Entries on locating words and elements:
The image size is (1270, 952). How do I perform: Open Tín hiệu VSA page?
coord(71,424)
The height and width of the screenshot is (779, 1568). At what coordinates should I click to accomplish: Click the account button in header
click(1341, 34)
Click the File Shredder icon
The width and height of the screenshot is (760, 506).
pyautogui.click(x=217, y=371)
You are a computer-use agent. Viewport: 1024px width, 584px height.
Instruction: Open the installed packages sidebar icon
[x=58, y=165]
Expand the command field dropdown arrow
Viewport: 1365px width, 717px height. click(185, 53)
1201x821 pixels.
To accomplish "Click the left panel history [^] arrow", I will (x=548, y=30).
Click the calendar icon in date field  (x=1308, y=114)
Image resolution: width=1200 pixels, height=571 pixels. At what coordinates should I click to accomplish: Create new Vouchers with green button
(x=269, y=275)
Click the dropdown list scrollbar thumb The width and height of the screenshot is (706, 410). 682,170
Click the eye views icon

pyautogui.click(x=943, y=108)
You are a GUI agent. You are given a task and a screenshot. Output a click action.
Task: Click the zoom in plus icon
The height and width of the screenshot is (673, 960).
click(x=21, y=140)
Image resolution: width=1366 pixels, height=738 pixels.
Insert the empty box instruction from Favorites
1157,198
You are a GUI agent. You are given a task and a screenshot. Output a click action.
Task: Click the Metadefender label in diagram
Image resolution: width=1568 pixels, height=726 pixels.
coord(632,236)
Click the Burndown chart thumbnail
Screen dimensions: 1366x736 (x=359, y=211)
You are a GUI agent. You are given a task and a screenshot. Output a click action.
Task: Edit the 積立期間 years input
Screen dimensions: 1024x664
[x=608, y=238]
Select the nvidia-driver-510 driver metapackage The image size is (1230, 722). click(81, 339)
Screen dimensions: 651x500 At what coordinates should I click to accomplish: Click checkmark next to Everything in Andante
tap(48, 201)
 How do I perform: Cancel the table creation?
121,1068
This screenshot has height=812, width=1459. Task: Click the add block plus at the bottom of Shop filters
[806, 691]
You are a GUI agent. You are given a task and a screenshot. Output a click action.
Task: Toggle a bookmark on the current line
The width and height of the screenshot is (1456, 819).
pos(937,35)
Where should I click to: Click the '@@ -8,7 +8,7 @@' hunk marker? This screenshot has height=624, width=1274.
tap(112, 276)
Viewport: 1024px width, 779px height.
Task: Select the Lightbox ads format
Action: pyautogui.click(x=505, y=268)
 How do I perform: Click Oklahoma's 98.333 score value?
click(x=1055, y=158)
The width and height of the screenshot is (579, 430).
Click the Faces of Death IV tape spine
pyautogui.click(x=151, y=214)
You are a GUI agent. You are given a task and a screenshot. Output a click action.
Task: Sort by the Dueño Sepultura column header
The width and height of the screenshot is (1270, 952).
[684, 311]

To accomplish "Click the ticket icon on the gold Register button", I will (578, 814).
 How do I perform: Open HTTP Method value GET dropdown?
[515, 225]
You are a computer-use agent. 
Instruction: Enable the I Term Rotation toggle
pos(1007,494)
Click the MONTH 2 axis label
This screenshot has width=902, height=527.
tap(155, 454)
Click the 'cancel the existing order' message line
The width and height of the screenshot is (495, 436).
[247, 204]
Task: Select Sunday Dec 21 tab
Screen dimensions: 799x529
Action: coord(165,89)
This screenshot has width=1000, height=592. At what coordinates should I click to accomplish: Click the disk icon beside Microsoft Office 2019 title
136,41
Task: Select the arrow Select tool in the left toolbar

■ Aim: Write out everything from the start of the material down to the line containing "click(1341, 34)", requests included. Shift every coordinate in the answers by -78.

■ Solution:
The image size is (1270, 952). How do I perform: Open Tín hiệu VSA page?
coord(-7,346)
The height and width of the screenshot is (779, 1568). At what coordinates should I click to accomplish: Click the account button in header
click(1263, -44)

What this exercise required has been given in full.